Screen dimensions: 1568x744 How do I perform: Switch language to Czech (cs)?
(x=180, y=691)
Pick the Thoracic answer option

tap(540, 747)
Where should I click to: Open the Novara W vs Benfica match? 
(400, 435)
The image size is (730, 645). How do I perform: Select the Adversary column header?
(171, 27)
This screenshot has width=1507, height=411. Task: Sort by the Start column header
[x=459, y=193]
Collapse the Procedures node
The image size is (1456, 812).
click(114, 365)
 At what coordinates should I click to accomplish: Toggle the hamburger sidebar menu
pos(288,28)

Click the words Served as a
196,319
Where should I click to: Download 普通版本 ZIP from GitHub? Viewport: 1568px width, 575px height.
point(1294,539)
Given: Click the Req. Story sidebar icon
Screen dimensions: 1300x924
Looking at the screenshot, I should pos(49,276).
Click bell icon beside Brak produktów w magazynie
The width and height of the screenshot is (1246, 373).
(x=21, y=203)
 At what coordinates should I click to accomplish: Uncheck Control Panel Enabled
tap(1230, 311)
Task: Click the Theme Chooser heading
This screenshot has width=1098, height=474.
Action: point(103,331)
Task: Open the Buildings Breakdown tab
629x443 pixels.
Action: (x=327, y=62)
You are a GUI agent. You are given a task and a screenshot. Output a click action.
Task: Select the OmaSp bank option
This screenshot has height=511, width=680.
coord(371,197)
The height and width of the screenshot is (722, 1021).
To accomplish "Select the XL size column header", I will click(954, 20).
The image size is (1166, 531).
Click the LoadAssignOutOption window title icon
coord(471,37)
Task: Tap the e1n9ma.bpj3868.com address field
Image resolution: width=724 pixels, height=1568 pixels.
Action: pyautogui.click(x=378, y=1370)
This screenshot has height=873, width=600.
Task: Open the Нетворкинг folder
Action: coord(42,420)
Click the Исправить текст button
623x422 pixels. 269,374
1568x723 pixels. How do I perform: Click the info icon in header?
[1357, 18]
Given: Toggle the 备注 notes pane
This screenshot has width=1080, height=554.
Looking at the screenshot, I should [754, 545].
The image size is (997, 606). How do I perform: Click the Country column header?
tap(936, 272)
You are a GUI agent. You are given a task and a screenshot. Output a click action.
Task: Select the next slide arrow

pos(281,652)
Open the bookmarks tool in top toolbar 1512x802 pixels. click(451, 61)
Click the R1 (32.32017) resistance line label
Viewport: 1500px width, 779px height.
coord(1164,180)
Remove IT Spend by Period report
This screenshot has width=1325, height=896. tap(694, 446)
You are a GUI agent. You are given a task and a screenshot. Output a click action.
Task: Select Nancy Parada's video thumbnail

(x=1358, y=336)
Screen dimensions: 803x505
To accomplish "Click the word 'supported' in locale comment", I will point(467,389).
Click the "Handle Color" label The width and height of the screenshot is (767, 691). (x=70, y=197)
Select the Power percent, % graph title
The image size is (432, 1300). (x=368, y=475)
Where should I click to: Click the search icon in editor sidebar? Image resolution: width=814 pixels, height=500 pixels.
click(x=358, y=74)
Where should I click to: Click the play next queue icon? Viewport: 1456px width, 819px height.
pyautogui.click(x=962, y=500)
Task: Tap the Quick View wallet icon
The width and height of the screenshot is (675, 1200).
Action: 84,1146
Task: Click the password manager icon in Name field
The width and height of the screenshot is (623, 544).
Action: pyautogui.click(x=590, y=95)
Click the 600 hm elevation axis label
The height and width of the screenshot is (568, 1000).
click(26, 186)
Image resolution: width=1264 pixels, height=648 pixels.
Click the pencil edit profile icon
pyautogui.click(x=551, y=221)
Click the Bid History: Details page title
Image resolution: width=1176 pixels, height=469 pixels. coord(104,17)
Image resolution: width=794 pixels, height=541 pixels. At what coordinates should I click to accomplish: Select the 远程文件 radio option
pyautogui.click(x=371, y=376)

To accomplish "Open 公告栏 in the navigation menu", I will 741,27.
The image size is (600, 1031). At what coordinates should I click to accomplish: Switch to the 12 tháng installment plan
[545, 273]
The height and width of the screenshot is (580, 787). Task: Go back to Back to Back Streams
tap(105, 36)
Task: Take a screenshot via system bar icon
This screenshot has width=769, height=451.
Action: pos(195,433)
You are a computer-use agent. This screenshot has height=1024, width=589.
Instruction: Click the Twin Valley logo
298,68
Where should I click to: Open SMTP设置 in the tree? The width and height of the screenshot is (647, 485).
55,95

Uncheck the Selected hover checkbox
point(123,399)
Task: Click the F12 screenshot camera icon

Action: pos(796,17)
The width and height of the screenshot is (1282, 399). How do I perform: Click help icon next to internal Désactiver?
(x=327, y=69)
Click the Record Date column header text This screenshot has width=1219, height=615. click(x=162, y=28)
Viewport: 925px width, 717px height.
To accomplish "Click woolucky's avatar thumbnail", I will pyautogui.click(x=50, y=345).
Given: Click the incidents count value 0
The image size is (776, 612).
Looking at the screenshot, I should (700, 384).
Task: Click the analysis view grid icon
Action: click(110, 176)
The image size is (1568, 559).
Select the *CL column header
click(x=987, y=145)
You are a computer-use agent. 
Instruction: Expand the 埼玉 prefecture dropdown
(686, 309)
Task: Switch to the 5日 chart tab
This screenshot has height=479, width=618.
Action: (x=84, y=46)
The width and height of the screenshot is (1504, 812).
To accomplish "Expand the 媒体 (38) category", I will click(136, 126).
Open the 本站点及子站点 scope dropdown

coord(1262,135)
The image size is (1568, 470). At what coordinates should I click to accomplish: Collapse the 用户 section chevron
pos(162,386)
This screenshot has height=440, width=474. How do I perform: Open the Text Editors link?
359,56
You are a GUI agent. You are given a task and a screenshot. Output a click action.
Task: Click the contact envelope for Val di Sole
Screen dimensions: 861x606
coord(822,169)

----------------------------------------

Start at the line containing "The image size is (1568, 470)." and transcribe through the end of the entries. Please keep both ends and add nothing.

**Written solution**
The image size is (1568, 470). At what coordinates should I click to accomplish: Collapse the 用户 section chevron
pos(162,386)
This screenshot has height=440, width=474. How do I perform: Open the Text Editors link?
359,56
You are a GUI agent. You are given a task and a screenshot. Output a click action.
Task: Click the contact envelope for Val di Sole
Screen dimensions: 861x606
coord(822,169)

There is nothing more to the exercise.